Focus sur la diversité géographique des artistes au sein des galeries parisiennes. Courtesy Etude sur les galeries françaises: diversité et marché, 2026

C’est une étude inédite qui tombe à pic pendant la semaine de la Foire Art Paris, qui ouvre au Grand Palais ce 8 avril 2026, et qui vient nourrir tant les données que la réflexion sur le marché parisien des galeries. Son objectif : offrir un panorama axé sur la diversité des artistes représentés, depuis leur genre ou leur origine jusqu’à leur pratique, mais aussi des chiffres clés sur ce marché de l’art moderne et contemporain dans la capitale. Réalisée entre le 1er février et le 30 mars 2026, elle est le fruit d’un travail mené conjointement par Louise Thurin, auteure, commissaire d’exposition et consultante, spécialiste de l’Afrique, des Caraïbes et des espaces afro-descendants ; et César Lévy, fondateur de la 193 Gallery (Paris). « La diversité et l’intérêt pour le Sud Global font partie de l’ADN de notre galerie, c’est donc naturellement que ces thèmes se sont imposés pour cette étude », confie César Lévy. Leurs auteurs ont concentré leurs analyses sur le réseau du Paris Gallery Map, qui répertorie 108 galeries de référence à Paris, d’Art : Concept à White Cube.
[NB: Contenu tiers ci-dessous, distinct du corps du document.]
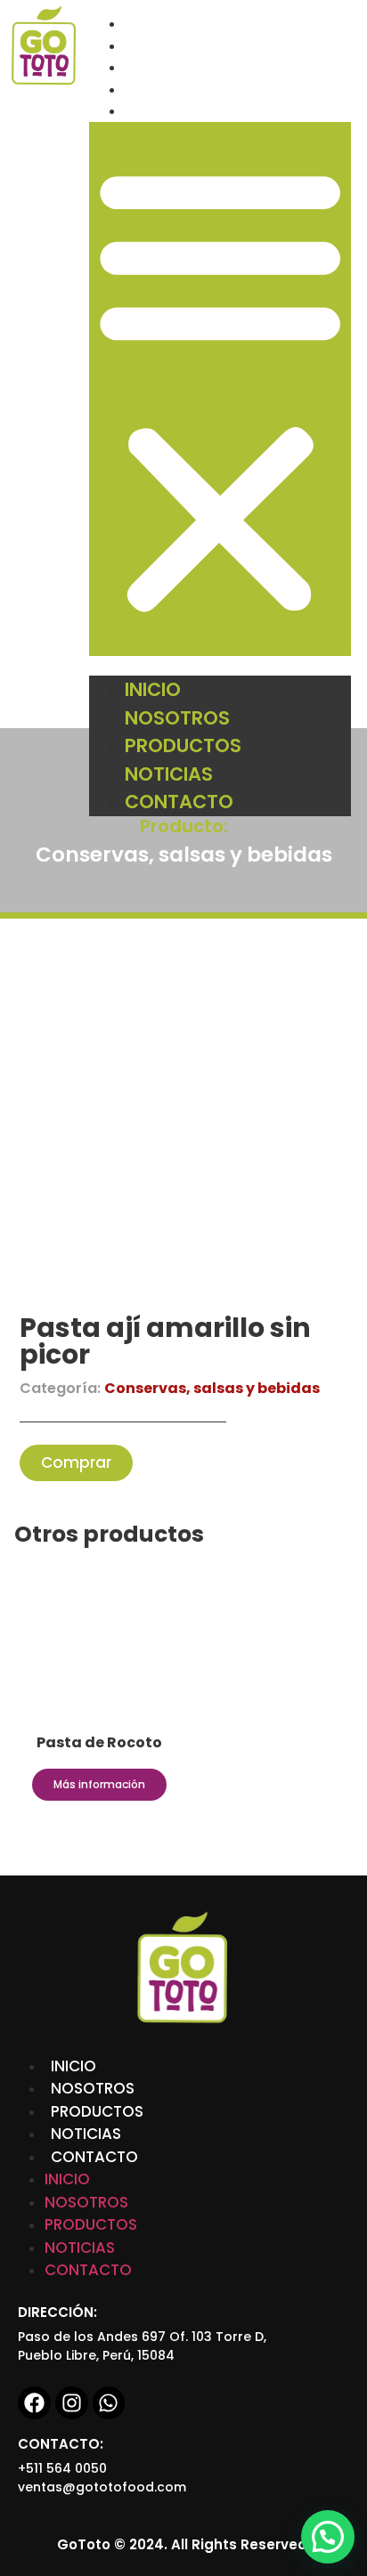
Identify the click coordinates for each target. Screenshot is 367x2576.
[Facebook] (34, 2402)
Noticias (158, 89)
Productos (169, 67)
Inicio (146, 23)
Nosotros (165, 45)
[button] (220, 389)
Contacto (166, 110)
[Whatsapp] (109, 2402)
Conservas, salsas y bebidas (184, 854)
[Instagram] (71, 2402)
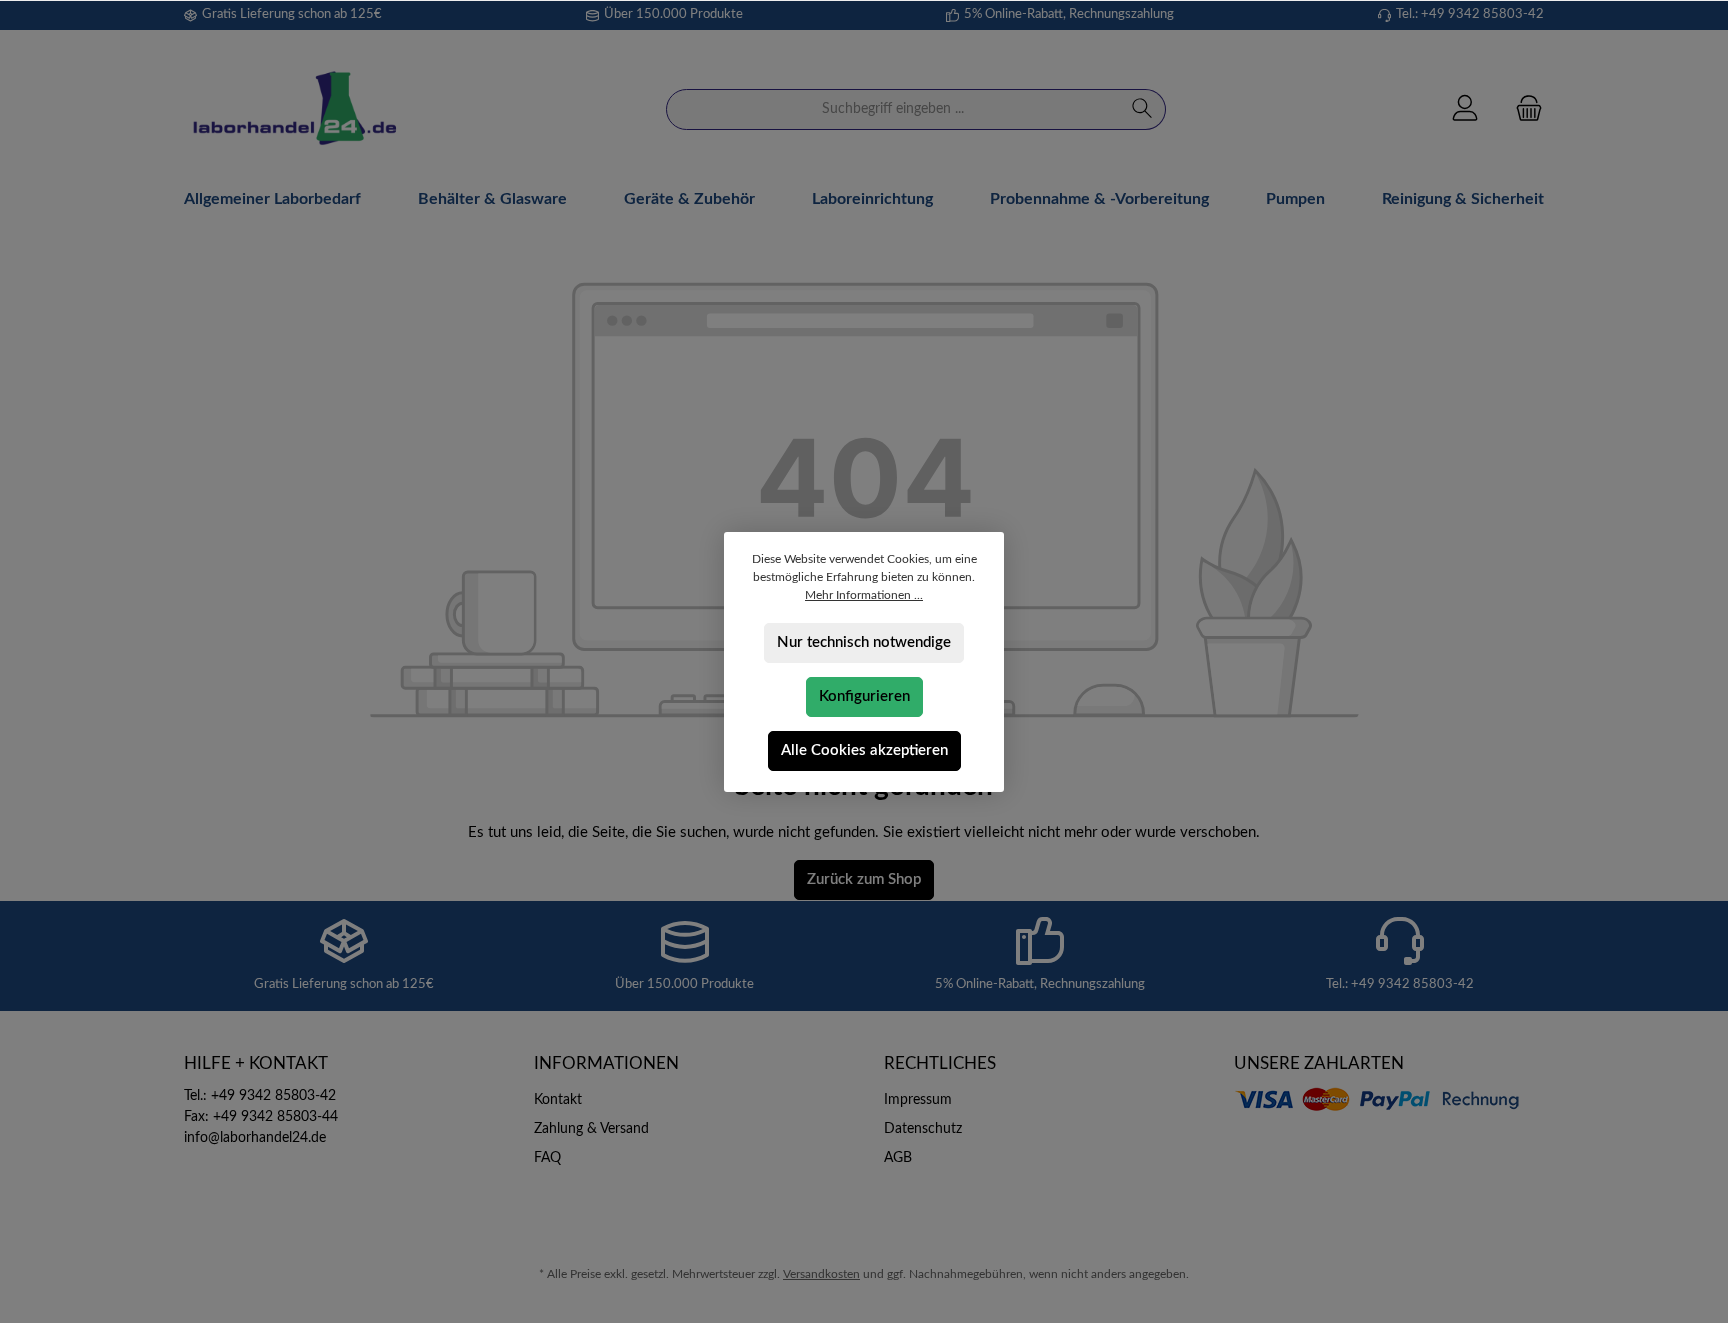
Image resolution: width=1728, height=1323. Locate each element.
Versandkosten (821, 1274)
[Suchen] (1142, 109)
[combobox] (893, 109)
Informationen (606, 1063)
Toutefois, ce réseau, par définition, englobe moins de jeunes enseignes. Toutes les données « sont officielles et reprennent les chiffres publiés par les galeries ou les informations accessibles sur les sites Internet », précise César Lévy.

La progression de la part des artistes femmes est l’une des bonnes nouvelles de cette étude. Ainsi, 34,8 % des artistes représentés dans les galeries françaises sont des femmes contre souvent trois fois moins voici une dizaine d’années. La proportion d’enseignes se consacrant totalement (pour 4,7 %) ou en partie (22,2 %) à l’art moderne contribue à freiner la parité. Le chiffre est plus élevé chez les jeunes galeries de moins de dix ans, grimpant à 41,9 %. Plus surprenant : certaines galeries, telles Mennour, Almine Rech, Magnin-A ou encore Templon, semblent à la traîne, avec moins de 25 % d’artistes femmes, selon les listes d’artistes de leurs sites Web. « Il est surprenant que représenter un nombre notable de femmes artistes au sein de sa galerie ne semble pas être un critère de sélection pour être pris à Art Basel Paris », analyse César Lévy.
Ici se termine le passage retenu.